■ **Work task**
Starting at the line below holding "Open the All row MAC-based link" and stopping at the line holding "The image size is (1128, 748).", print every line exactly, both ends included, and leave the rest out.

[Data excerpts]

+-------+

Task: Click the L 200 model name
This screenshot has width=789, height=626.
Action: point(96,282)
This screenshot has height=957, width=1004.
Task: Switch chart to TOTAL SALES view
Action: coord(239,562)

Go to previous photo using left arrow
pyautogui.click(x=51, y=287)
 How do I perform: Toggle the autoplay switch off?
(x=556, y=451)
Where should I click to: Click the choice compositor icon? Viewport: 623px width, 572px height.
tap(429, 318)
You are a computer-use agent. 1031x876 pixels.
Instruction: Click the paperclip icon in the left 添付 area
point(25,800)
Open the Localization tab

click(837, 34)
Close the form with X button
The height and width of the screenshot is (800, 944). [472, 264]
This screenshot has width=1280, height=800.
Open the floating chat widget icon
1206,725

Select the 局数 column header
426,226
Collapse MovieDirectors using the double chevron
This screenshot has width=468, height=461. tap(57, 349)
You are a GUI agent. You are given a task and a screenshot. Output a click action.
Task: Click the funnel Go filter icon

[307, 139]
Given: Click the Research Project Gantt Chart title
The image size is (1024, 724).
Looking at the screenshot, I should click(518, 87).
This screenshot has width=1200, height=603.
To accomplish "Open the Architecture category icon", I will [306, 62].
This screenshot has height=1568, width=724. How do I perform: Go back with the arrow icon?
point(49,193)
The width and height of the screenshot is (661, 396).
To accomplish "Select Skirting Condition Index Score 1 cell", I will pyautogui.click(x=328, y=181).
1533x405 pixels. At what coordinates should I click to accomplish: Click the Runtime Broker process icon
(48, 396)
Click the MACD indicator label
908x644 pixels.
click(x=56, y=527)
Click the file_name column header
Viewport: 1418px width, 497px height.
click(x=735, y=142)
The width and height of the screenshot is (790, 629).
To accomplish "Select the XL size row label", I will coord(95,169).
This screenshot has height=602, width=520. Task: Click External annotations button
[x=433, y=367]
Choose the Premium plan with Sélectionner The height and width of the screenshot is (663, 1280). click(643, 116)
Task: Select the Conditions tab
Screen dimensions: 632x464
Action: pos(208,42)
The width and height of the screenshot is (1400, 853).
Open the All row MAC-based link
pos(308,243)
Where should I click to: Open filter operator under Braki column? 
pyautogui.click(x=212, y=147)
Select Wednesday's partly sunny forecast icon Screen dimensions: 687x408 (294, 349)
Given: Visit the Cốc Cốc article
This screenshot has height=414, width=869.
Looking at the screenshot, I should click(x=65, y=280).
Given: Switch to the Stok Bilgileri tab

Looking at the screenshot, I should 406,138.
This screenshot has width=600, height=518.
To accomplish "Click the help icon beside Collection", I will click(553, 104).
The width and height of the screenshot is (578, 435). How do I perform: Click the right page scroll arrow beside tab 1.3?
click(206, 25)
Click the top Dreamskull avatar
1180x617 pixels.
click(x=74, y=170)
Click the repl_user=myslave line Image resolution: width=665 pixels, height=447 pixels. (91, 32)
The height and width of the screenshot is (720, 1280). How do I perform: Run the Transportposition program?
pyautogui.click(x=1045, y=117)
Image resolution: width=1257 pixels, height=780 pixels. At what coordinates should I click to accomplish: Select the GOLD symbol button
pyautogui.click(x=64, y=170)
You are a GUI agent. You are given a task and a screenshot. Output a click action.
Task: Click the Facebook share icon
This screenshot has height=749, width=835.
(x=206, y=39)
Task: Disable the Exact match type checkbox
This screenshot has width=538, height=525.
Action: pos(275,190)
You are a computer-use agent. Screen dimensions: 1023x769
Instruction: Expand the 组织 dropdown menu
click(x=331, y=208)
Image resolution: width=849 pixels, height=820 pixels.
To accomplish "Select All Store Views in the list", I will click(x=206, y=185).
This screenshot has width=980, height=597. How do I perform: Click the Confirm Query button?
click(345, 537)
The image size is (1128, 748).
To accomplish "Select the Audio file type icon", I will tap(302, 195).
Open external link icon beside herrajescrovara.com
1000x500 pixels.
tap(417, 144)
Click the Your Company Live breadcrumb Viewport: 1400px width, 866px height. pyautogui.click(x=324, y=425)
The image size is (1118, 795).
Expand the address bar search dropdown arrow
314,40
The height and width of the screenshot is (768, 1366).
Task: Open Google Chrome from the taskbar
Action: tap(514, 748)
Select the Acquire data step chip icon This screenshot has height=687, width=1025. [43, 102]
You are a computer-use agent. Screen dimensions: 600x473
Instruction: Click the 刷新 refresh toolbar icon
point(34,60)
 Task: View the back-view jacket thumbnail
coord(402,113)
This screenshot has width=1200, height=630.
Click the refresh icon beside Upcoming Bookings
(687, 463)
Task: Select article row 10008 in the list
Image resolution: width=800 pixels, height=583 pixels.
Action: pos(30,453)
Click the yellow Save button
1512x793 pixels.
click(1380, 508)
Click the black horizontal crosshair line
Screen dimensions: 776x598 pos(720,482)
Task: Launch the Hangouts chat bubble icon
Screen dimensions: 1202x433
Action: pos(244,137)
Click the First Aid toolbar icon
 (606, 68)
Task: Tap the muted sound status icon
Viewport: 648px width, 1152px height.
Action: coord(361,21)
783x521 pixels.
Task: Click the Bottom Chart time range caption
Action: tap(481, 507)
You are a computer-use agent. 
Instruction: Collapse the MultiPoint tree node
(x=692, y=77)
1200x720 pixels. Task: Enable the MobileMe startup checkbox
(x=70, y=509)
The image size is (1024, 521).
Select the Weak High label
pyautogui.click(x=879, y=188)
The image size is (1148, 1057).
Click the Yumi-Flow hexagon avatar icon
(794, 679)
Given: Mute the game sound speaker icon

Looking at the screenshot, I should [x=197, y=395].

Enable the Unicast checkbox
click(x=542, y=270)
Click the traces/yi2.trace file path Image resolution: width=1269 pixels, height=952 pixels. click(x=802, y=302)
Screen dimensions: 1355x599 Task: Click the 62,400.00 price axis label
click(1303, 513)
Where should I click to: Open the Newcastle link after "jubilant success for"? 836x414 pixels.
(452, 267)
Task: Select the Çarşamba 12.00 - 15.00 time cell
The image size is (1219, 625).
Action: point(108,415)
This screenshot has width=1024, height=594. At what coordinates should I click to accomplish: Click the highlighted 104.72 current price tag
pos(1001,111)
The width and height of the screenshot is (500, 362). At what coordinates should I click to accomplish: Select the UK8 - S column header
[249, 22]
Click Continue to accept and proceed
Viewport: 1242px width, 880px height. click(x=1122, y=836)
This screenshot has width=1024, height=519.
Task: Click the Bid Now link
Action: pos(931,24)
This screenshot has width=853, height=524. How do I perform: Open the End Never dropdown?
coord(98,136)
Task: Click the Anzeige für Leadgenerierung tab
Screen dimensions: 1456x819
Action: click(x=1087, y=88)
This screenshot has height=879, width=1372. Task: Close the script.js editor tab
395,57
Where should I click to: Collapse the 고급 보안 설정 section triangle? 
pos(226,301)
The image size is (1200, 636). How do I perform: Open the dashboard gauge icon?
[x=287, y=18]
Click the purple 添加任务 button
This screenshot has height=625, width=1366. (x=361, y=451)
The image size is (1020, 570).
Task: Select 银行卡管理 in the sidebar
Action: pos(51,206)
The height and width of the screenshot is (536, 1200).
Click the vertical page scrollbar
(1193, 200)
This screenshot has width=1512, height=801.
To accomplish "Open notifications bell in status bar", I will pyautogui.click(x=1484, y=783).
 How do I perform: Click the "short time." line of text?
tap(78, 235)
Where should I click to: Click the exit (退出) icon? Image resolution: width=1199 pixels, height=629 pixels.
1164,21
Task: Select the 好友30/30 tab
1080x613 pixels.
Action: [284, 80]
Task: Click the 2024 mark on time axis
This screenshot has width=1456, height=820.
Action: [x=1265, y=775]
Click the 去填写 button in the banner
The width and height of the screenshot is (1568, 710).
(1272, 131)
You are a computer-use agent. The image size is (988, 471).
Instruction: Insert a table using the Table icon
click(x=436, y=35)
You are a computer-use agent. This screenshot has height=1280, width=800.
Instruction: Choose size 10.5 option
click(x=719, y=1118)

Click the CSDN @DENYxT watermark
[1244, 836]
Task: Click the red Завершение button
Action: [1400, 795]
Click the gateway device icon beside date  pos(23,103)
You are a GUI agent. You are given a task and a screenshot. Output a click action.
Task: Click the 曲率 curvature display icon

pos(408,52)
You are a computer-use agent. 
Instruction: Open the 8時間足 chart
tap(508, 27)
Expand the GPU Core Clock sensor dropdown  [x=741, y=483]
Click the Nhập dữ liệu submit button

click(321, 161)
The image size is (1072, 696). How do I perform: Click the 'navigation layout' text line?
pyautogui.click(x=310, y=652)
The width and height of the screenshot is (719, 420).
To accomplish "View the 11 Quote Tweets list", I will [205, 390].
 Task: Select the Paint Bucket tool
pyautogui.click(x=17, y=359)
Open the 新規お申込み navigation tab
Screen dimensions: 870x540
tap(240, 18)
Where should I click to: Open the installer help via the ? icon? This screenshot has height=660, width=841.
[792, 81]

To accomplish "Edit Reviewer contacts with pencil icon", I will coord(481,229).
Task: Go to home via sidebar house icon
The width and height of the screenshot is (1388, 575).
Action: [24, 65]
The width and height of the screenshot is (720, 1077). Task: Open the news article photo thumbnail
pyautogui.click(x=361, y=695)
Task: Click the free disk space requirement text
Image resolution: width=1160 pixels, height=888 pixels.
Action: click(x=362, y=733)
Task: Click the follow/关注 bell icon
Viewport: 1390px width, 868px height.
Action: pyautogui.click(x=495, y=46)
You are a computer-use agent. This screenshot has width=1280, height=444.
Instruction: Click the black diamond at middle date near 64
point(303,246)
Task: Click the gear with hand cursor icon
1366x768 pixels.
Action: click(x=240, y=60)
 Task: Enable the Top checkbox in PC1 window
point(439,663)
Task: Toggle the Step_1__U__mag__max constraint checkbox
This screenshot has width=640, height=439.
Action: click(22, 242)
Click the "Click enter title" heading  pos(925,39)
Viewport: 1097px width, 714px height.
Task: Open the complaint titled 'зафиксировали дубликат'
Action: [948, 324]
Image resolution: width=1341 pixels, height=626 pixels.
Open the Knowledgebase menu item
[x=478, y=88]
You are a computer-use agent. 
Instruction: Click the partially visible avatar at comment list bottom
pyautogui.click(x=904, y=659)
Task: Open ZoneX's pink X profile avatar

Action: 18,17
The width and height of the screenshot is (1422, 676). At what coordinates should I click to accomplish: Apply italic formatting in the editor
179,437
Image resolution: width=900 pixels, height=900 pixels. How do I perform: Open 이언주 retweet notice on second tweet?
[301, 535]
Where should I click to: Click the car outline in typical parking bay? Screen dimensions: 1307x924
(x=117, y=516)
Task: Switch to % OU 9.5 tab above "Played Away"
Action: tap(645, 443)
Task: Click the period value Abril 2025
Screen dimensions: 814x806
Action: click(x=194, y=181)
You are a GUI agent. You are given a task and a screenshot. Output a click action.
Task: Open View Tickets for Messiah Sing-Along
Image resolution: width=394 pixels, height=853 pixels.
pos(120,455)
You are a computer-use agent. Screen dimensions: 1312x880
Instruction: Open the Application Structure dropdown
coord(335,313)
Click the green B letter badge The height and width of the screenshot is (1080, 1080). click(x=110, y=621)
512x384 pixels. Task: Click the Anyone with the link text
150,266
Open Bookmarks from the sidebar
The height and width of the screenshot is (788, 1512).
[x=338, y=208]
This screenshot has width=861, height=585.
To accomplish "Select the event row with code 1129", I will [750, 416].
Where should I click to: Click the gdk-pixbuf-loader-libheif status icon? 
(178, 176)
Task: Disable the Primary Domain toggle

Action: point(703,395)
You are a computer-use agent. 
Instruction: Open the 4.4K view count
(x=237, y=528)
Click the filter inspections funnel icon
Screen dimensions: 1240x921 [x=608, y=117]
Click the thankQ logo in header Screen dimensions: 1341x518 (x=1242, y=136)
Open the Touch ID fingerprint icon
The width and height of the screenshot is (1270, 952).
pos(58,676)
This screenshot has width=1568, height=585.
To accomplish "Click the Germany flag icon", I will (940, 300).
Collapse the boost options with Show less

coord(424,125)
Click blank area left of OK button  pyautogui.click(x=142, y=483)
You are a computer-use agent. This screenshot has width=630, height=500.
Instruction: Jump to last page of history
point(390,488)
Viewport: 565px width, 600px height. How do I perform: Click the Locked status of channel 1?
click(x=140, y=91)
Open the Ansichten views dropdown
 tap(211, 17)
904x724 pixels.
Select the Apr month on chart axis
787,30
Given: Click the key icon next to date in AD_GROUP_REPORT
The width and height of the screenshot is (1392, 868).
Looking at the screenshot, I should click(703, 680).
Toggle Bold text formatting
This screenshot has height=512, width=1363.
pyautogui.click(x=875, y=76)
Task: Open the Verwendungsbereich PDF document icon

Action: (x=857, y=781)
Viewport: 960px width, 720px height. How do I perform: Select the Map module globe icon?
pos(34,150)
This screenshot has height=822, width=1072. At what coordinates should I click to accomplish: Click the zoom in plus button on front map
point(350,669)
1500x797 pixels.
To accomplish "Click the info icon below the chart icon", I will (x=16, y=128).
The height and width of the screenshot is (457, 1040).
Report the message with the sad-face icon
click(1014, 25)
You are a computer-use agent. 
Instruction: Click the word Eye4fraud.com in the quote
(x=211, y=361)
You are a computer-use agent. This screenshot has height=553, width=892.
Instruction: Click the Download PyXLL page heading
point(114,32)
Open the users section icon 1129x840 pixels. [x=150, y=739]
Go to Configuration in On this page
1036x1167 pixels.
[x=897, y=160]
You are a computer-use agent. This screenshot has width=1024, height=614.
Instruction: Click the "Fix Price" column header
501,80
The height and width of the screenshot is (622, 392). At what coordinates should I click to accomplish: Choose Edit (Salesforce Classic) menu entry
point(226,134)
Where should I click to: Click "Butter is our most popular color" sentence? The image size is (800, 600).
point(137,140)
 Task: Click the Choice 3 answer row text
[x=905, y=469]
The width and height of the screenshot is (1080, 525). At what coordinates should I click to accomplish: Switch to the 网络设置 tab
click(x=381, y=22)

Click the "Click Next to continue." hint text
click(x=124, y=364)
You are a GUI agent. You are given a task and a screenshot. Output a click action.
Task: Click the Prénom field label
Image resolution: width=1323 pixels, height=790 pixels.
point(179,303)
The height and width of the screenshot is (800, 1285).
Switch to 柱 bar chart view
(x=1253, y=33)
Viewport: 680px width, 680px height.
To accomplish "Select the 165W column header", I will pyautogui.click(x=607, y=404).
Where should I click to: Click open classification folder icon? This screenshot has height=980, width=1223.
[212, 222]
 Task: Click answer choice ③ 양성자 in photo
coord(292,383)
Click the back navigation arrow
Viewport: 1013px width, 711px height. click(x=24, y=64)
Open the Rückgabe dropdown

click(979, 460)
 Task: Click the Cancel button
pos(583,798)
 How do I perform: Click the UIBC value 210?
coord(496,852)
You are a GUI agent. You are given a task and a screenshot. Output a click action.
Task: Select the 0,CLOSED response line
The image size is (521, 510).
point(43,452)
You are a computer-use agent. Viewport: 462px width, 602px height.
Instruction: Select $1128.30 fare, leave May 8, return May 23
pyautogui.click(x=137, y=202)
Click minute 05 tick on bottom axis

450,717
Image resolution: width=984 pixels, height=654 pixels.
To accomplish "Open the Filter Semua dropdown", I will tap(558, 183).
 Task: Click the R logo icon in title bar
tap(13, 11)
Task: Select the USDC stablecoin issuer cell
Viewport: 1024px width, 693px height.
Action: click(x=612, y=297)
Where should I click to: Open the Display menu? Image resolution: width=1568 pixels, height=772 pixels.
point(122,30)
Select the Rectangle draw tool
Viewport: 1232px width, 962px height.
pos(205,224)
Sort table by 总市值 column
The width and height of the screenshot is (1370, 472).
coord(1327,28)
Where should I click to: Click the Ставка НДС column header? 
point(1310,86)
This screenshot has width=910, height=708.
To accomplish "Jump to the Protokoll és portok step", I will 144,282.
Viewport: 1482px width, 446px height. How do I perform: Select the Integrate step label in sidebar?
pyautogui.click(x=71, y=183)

+-------+

■ **Written solution**
Open the All row MAC-based link
pos(308,243)
Where should I click to: Open filter operator under Braki column? 
pyautogui.click(x=212, y=147)
Select Wednesday's partly sunny forecast icon Screen dimensions: 687x408 (294, 349)
Given: Visit the Cốc Cốc article
This screenshot has height=414, width=869.
Looking at the screenshot, I should click(x=65, y=280).
Given: Switch to the Stok Bilgileri tab

Looking at the screenshot, I should 406,138.
This screenshot has width=600, height=518.
To accomplish "Click the help icon beside Collection", I will click(553, 104).
The width and height of the screenshot is (578, 435). How do I perform: Click the right page scroll arrow beside tab 1.3?
click(206, 25)
Click the top Dreamskull avatar
1180x617 pixels.
click(x=74, y=170)
Click the repl_user=myslave line Image resolution: width=665 pixels, height=447 pixels. (91, 32)
The height and width of the screenshot is (720, 1280). How do I perform: Run the Transportposition program?
pyautogui.click(x=1045, y=117)
Image resolution: width=1257 pixels, height=780 pixels. At what coordinates should I click to accomplish: Select the GOLD symbol button
pyautogui.click(x=64, y=170)
You are a GUI agent. You are given a task and a screenshot. Output a click action.
Task: Click the Facebook share icon
This screenshot has height=749, width=835.
(x=206, y=39)
Task: Disable the Exact match type checkbox
This screenshot has width=538, height=525.
Action: pos(275,190)
You are a computer-use agent. Screen dimensions: 1023x769
Instruction: Expand the 组织 dropdown menu
click(x=331, y=208)
Image resolution: width=849 pixels, height=820 pixels.
To accomplish "Select All Store Views in the list", I will click(x=206, y=185).
This screenshot has width=980, height=597. How do I perform: Click the Confirm Query button?
click(345, 537)
The image size is (1128, 748).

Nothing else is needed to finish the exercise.